(Stored data)
────────

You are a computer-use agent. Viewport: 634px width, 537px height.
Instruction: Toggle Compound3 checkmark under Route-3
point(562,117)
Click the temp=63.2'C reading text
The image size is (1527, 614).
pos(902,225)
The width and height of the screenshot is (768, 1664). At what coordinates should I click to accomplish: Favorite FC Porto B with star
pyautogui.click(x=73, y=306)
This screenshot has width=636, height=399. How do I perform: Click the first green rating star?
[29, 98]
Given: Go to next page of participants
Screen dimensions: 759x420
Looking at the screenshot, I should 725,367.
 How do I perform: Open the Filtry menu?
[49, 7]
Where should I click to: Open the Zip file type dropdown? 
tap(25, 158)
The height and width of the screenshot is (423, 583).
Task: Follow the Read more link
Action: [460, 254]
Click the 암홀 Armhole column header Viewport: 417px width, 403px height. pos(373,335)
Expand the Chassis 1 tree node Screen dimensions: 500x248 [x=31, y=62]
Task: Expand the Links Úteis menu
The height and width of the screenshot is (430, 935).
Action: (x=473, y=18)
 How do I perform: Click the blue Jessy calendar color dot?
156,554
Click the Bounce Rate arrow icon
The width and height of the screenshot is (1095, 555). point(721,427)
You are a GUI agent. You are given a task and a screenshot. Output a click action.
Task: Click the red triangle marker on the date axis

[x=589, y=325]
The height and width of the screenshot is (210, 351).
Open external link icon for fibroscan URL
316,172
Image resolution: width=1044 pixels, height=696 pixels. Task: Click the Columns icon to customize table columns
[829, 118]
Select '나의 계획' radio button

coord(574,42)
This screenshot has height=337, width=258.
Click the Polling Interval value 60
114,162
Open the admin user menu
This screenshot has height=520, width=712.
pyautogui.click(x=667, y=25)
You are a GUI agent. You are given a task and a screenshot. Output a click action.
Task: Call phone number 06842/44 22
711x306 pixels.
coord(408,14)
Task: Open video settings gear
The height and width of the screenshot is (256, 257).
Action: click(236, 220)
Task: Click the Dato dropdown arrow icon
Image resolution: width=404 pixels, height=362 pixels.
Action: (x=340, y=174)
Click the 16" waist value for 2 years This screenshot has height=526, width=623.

────────

▶ **Brief**
All of the records must be repeated exactly.

▶ **Answer space**
You are a computer-use agent. Viewport: 634px width, 537px height.
Instruction: Toggle Compound3 checkmark under Route-3
point(562,117)
Click the temp=63.2'C reading text
The image size is (1527, 614).
pos(902,225)
The width and height of the screenshot is (768, 1664). At what coordinates should I click to accomplish: Favorite FC Porto B with star
pyautogui.click(x=73, y=306)
This screenshot has width=636, height=399. How do I perform: Click the first green rating star?
[29, 98]
Given: Go to next page of participants
Screen dimensions: 759x420
Looking at the screenshot, I should 725,367.
 How do I perform: Open the Filtry menu?
[49, 7]
Where should I click to: Open the Zip file type dropdown? 
tap(25, 158)
The height and width of the screenshot is (423, 583).
Task: Follow the Read more link
Action: [460, 254]
Click the 암홀 Armhole column header Viewport: 417px width, 403px height. pos(373,335)
Expand the Chassis 1 tree node Screen dimensions: 500x248 [x=31, y=62]
Task: Expand the Links Úteis menu
The height and width of the screenshot is (430, 935).
Action: (x=473, y=18)
 How do I perform: Click the blue Jessy calendar color dot?
156,554
Click the Bounce Rate arrow icon
The width and height of the screenshot is (1095, 555). point(721,427)
You are a GUI agent. You are given a task and a screenshot. Output a click action.
Task: Click the red triangle marker on the date axis

[x=589, y=325]
The height and width of the screenshot is (210, 351).
Open external link icon for fibroscan URL
316,172
Image resolution: width=1044 pixels, height=696 pixels. Task: Click the Columns icon to customize table columns
[829, 118]
Select '나의 계획' radio button

coord(574,42)
This screenshot has height=337, width=258.
Click the Polling Interval value 60
114,162
Open the admin user menu
This screenshot has height=520, width=712.
pyautogui.click(x=667, y=25)
You are a GUI agent. You are given a task and a screenshot. Output a click action.
Task: Call phone number 06842/44 22
711x306 pixels.
coord(408,14)
Task: Open video settings gear
The height and width of the screenshot is (256, 257).
Action: click(236, 220)
Task: Click the Dato dropdown arrow icon
Image resolution: width=404 pixels, height=362 pixels.
Action: (x=340, y=174)
Click the 16" waist value for 2 years This screenshot has height=526, width=623.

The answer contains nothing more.